[Stored records]
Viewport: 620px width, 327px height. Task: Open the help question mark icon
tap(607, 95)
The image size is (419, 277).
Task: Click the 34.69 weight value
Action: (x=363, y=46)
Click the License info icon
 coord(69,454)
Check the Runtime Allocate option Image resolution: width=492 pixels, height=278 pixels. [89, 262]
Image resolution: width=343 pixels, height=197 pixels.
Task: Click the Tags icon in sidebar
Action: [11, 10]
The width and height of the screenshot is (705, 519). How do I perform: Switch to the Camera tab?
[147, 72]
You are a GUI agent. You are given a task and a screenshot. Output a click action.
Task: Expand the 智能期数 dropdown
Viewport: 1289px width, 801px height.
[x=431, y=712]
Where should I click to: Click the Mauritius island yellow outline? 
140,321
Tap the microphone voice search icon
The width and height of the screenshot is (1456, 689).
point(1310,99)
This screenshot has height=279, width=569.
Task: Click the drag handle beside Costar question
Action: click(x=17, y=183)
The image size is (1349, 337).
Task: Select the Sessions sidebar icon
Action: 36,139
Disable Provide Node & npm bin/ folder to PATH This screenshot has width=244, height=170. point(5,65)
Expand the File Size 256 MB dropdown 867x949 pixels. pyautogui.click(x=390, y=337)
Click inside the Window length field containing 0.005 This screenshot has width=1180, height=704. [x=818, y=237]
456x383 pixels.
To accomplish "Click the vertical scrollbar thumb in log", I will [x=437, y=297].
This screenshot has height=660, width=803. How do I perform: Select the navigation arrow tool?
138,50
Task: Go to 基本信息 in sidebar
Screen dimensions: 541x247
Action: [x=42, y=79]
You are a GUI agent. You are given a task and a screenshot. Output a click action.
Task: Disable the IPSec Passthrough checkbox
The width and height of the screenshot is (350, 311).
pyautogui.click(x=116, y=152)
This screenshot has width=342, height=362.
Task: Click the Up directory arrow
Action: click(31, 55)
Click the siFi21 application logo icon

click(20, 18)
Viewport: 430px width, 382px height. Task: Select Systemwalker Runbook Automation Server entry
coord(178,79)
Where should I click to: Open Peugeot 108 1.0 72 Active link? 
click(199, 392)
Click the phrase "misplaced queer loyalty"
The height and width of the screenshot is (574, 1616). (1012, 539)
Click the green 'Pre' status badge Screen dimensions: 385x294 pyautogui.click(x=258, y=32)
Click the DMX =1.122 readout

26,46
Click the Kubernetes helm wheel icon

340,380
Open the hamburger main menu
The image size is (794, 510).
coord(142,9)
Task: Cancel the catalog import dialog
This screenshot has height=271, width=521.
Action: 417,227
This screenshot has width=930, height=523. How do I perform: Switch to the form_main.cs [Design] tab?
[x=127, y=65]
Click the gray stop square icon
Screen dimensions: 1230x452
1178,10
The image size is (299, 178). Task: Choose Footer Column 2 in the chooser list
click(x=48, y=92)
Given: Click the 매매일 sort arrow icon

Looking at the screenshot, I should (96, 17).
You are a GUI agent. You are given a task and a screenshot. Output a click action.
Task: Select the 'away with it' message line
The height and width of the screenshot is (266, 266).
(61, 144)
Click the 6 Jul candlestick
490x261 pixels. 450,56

**TRY IT:** Give back every entry, unchanged in any way.

**RESULT BELOW:**
Viewport: 620px width, 327px height. Task: Open the help question mark icon
tap(607, 95)
The image size is (419, 277).
Task: Click the 34.69 weight value
Action: (x=363, y=46)
Click the License info icon
 coord(69,454)
Check the Runtime Allocate option Image resolution: width=492 pixels, height=278 pixels. [89, 262]
Image resolution: width=343 pixels, height=197 pixels.
Task: Click the Tags icon in sidebar
Action: [11, 10]
The width and height of the screenshot is (705, 519). How do I perform: Switch to the Camera tab?
[147, 72]
You are a GUI agent. You are given a task and a screenshot. Output a click action.
Task: Expand the 智能期数 dropdown
Viewport: 1289px width, 801px height.
[x=431, y=712]
Where should I click to: Click the Mauritius island yellow outline? 
140,321
Tap the microphone voice search icon
The width and height of the screenshot is (1456, 689).
point(1310,99)
This screenshot has height=279, width=569.
Task: Click the drag handle beside Costar question
Action: click(x=17, y=183)
The image size is (1349, 337).
Task: Select the Sessions sidebar icon
Action: 36,139
Disable Provide Node & npm bin/ folder to PATH This screenshot has width=244, height=170. point(5,65)
Expand the File Size 256 MB dropdown 867x949 pixels. pyautogui.click(x=390, y=337)
Click inside the Window length field containing 0.005 This screenshot has width=1180, height=704. [x=818, y=237]
456x383 pixels.
To accomplish "Click the vertical scrollbar thumb in log", I will [x=437, y=297].
This screenshot has height=660, width=803. How do I perform: Select the navigation arrow tool?
138,50
Task: Go to 基本信息 in sidebar
Screen dimensions: 541x247
Action: [x=42, y=79]
You are a GUI agent. You are given a task and a screenshot. Output a click action.
Task: Disable the IPSec Passthrough checkbox
The width and height of the screenshot is (350, 311).
pyautogui.click(x=116, y=152)
This screenshot has width=342, height=362.
Task: Click the Up directory arrow
Action: click(31, 55)
Click the siFi21 application logo icon

click(20, 18)
Viewport: 430px width, 382px height. Task: Select Systemwalker Runbook Automation Server entry
coord(178,79)
Where should I click to: Open Peugeot 108 1.0 72 Active link? 
click(199, 392)
Click the phrase "misplaced queer loyalty"
The height and width of the screenshot is (574, 1616). (1012, 539)
Click the green 'Pre' status badge Screen dimensions: 385x294 pyautogui.click(x=258, y=32)
Click the DMX =1.122 readout

26,46
Click the Kubernetes helm wheel icon

340,380
Open the hamburger main menu
The image size is (794, 510).
coord(142,9)
Task: Cancel the catalog import dialog
This screenshot has height=271, width=521.
Action: 417,227
This screenshot has width=930, height=523. How do I perform: Switch to the form_main.cs [Design] tab?
[x=127, y=65]
Click the gray stop square icon
Screen dimensions: 1230x452
1178,10
The image size is (299, 178). Task: Choose Footer Column 2 in the chooser list
click(x=48, y=92)
Given: Click the 매매일 sort arrow icon

Looking at the screenshot, I should (96, 17).
You are a GUI agent. You are given a task and a screenshot. Output a click action.
Task: Select the 'away with it' message line
The height and width of the screenshot is (266, 266).
(61, 144)
Click the 6 Jul candlestick
490x261 pixels. 450,56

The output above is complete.